### DIRECTIONS FOR THIS TASK:
Copy the records from the line with "Click the KAT" up to and including the line with "The image size is (375, 500).", requests included, and add -92 to every coordinate in their answers.

### DATA SHOWN:

* START *

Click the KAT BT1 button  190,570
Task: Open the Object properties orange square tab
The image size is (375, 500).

* END *
* START *

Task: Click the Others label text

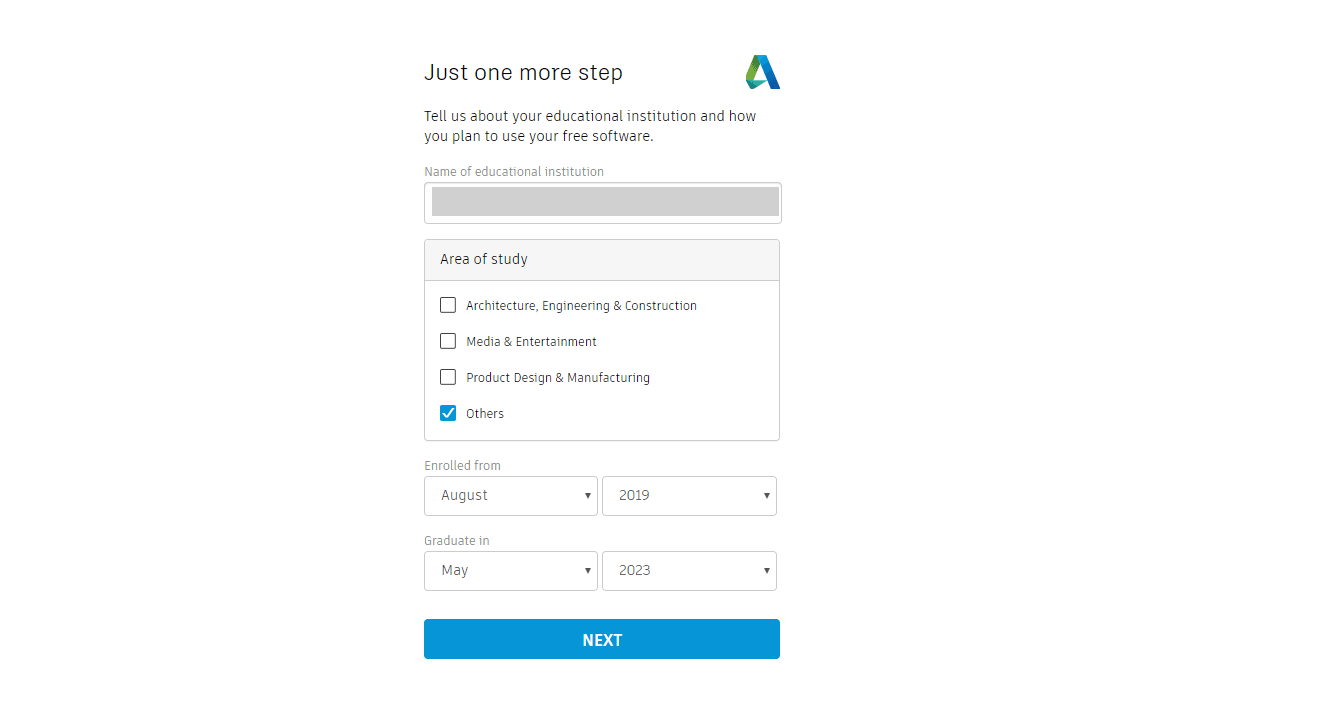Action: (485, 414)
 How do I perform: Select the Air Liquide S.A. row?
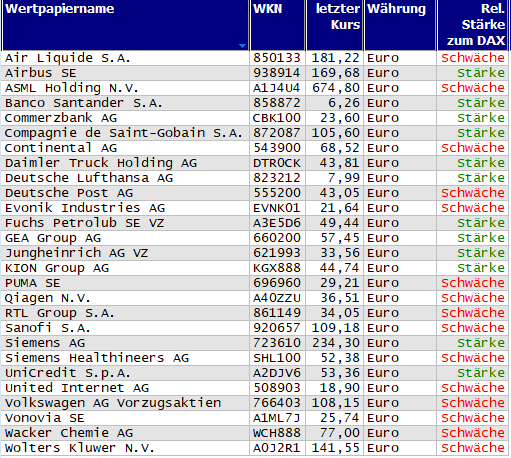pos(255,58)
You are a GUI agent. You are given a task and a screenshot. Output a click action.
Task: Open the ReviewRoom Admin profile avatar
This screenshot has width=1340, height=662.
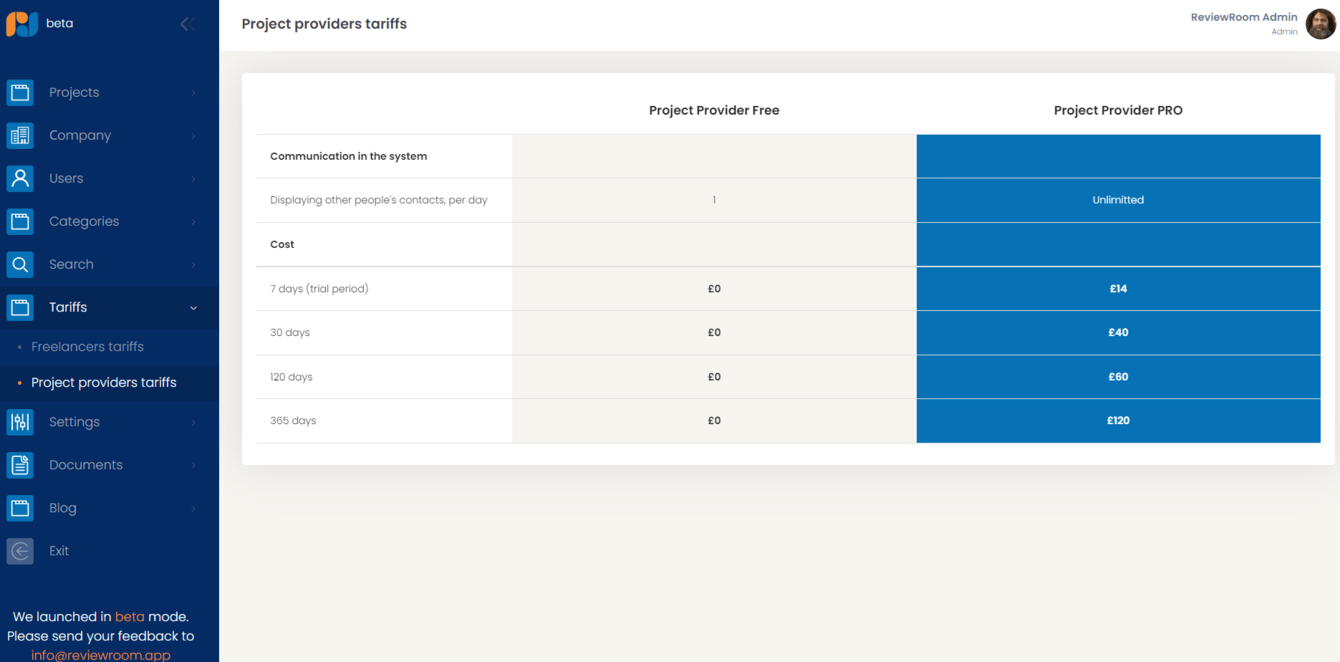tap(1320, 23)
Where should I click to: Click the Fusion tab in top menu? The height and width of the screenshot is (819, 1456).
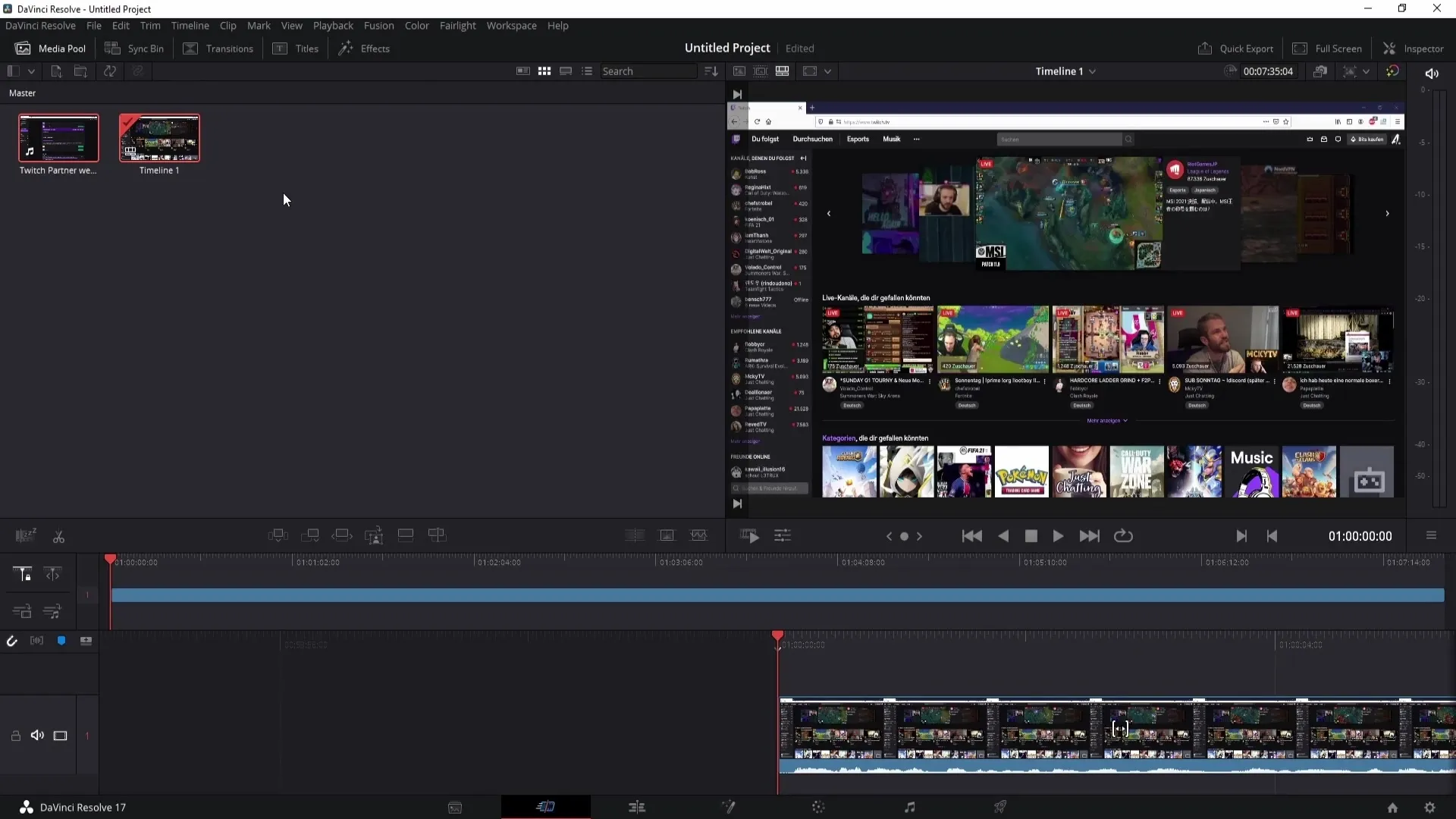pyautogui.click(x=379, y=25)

* END *

### RESPONSE FOR THIS EXERCISE:
Click the KAT BT1 button  98,478
Task: Open the Object properties orange square tab
The image size is (375, 500).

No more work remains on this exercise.